The court decided that it was "reasonable and logical" to
conclude that no general refund power was authorized. Id. The
court stated, "Rate-making is a prospective and not a
retrospective process." Id. It finally noted that the proper
approach was for the commission to consider the refunded taxes
when the utility next requested a rate adjustment. Id.7
In Long Island Lighting Co. v. Public Service
Commission, 438 N.Y.S.2d 606 (N.Y. App. Div. 1981), the
commission ordered refunds to a group of consumers who had been
classified in the wrong rate group. The court held that the
commission was without authority to order such a retroactive
refund. It noted that the applicable statute provided for power
in the commission to adjust discriminatory rates "thereafter to
be in force." Id. at 608. The court also noted "the absence of
any express or implied statutory power permitting a refund under
the present circumstances." Id.
These New York cases are not analogous to our own.

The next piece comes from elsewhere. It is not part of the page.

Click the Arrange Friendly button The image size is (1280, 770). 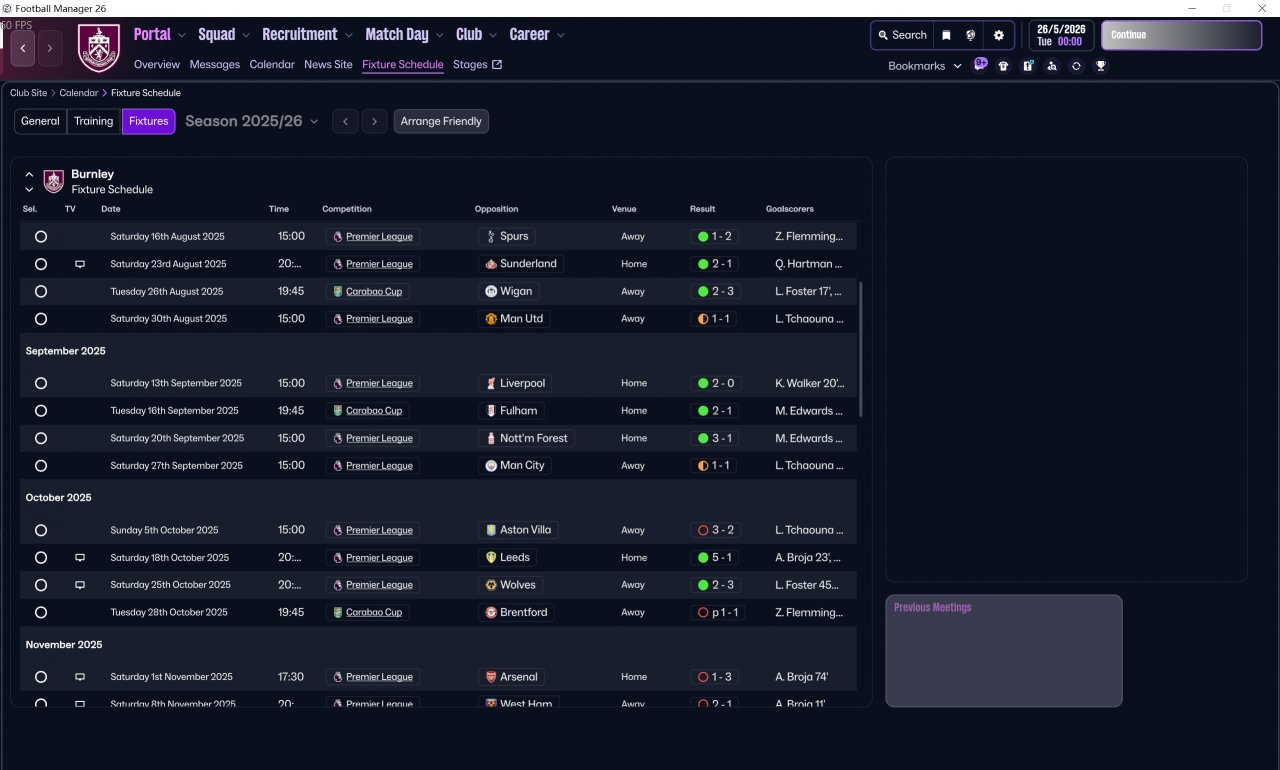[x=441, y=121]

Niagara A did not address illegally charged rates. Rather the
question was the treatment of a tax refund. In Long Island
Lighting, the rates were already in effect; the wrong rate was
charged. Furthermore, the rate change was based on a commission
interpretation of a statute made after the rates were charged and
collected. 438 N.Y.S.2d at 607.
The highest appellate court of New York has limited the
holdings in these cases by allowing a refund in a different
situation. Niagara Mohawk Power Corp. v. Public Serv. Comm'n,
507 N.E.2d 287 (N.Y. 1987) (Niagara B). There the commission
ordered a refund for imprudently incurred fuel costs passed along
to ratepayers through an automatic rate adjustment clause.8 The
court upheld the refund, noting the validity and importance of
the automatic rate adjustment clauses. The parties did not
dispute the lack of direct statutory authority, id. at 291,
although the legislature amended the law to grant the commission
that power shortly after the case arose. Id. at 289 n.*. Noting
several other statutorily-allowed refunds, the court stated that,
"Nothing in these provisions suggests that the Legislature meant
to prohibit the Commission from ordering the refund of
automatically recovered fuel expenses when such expenses had not
been subjected to a Commission review for reasonableness in a
regular rate proceeding." Id. at 293.
The Minnesota Supreme Court held that Minnesota's
public utility commission did not have implied authority to order
a public utility to refund charges collected under rates that the
commission had previously declared discriminatory. Peoples
Natural Gas Co. v. Minnesota Pub. Utilities Comm'n, 369 N.W.2d
530 (Minn. 1985) (PNG). That case involved the rates for
provision of natural gas to a few large consumers. Id. at 531-
32. The court first decided that the refund was not retroactive
ratemaking, but rather restitution of rates charged in violation
of a ratesetting order. Id. at 533. Thus, it analyzed the
question in terms of whether the commission had implied authority
to enforce its order by a refund. Id. at 534-35. The court held
that it did not, as utility regulation was "an intricate, ongoing
process," where a reallocation "may set in motion an ever-
widening set of consequences and adjustments." Id. at 535. It
therefore held that granting such enforcement power would
introduce such an important new factor into the equation that
such power could not be implied. Id. at 535.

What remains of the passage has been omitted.